Deep Learning Driven Enhancement of Optical Vortex Line Robustness in Atmospheric Turbulence

TL;DR

This paper introduces a shape-based method using deep learning to enhance the robustness of optical vortex lines in turbulent atmospheres, outperforming traditional topological and spectral approaches in classification accuracy.

Contribution

It presents a novel shape-based approach for tracking optical singularities, demonstrating superior turbulence resilience and accuracy over existing methods.

Findings

Shape-based tracing exceeds 90% accuracy in weak turbulence

Method remains effective in strong turbulence conditions

Experimental validation confirms shape stability in real-world scenarios

Abstract

The stability of optical vortex structures in turbulent environments is critical for their applications in optical communication, quantum information, and structured light technologies. Although topological invariants, such as crossings and linking numbers, are fundamentally invariant, recent studies reveal that their observed values deteriorate considerably in turbulent conditions due to environmental effects. In this study, we introduce an alternative approach based on the geometric stability of three-dimensional singularity line shapes, demonstrating that shape-based tracing of singularities outperforms both topological and spectral methods in turbulence.
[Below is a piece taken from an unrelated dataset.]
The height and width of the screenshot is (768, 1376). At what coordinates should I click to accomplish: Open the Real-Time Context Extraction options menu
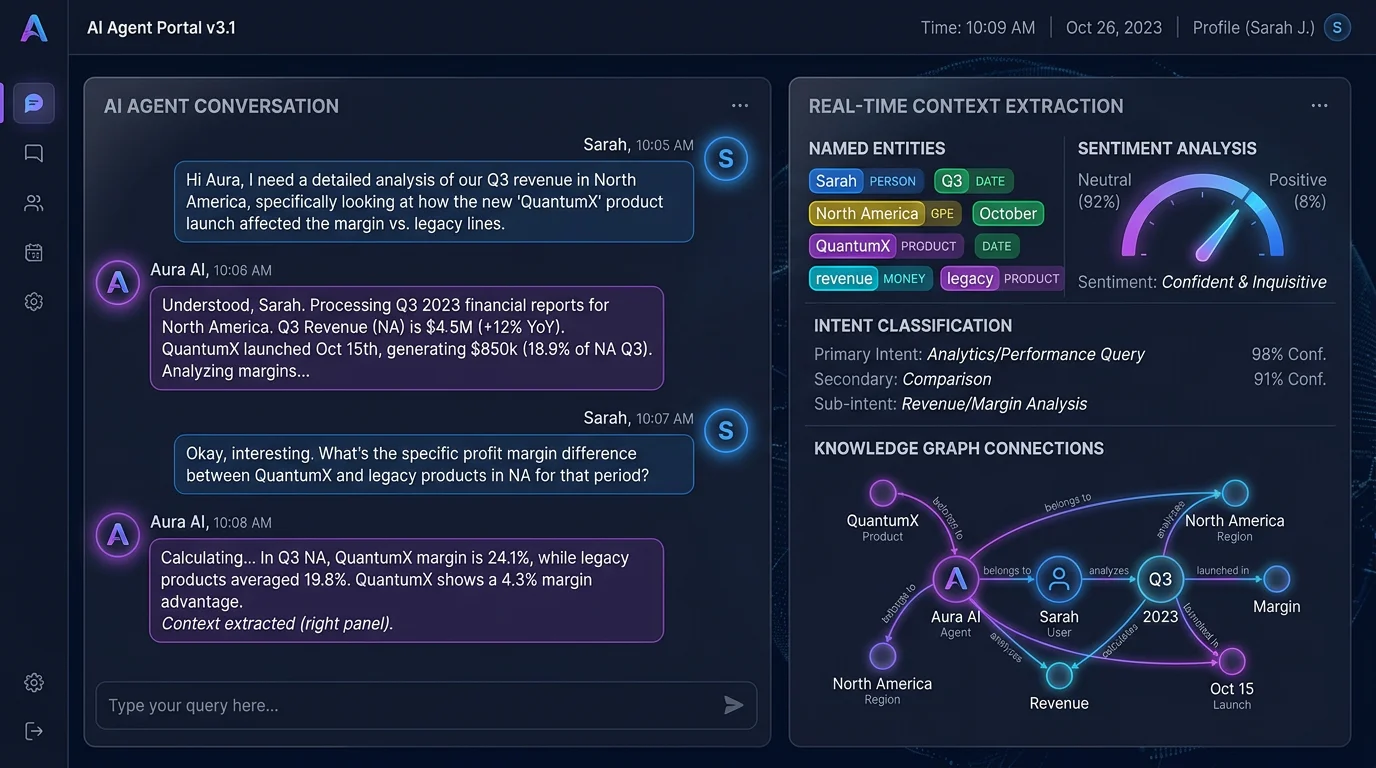(1319, 104)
To test this concept, we propose Flower Beams, a novel class of structured optical fields featuring controllable petal-like singularity morphologies. We construct an 81-element optical alphabet and classify these structures after turbulence using deep learning. Our findings reveal that shape-based tracing achieves classification accuracy exceeding 90% in the weaker turbulence regimes and remains highly competitive even in stronger turbulence, significantly outperforming spectral and topology-based approaches. Experimental results confirm that the predicted shape stability holds in real-world conditions. This study stablishes the shape of the singularities' lines as a scalable and resilient alternative for structured light tracing and transmission, opening new avenues for turbulence-robust-applications.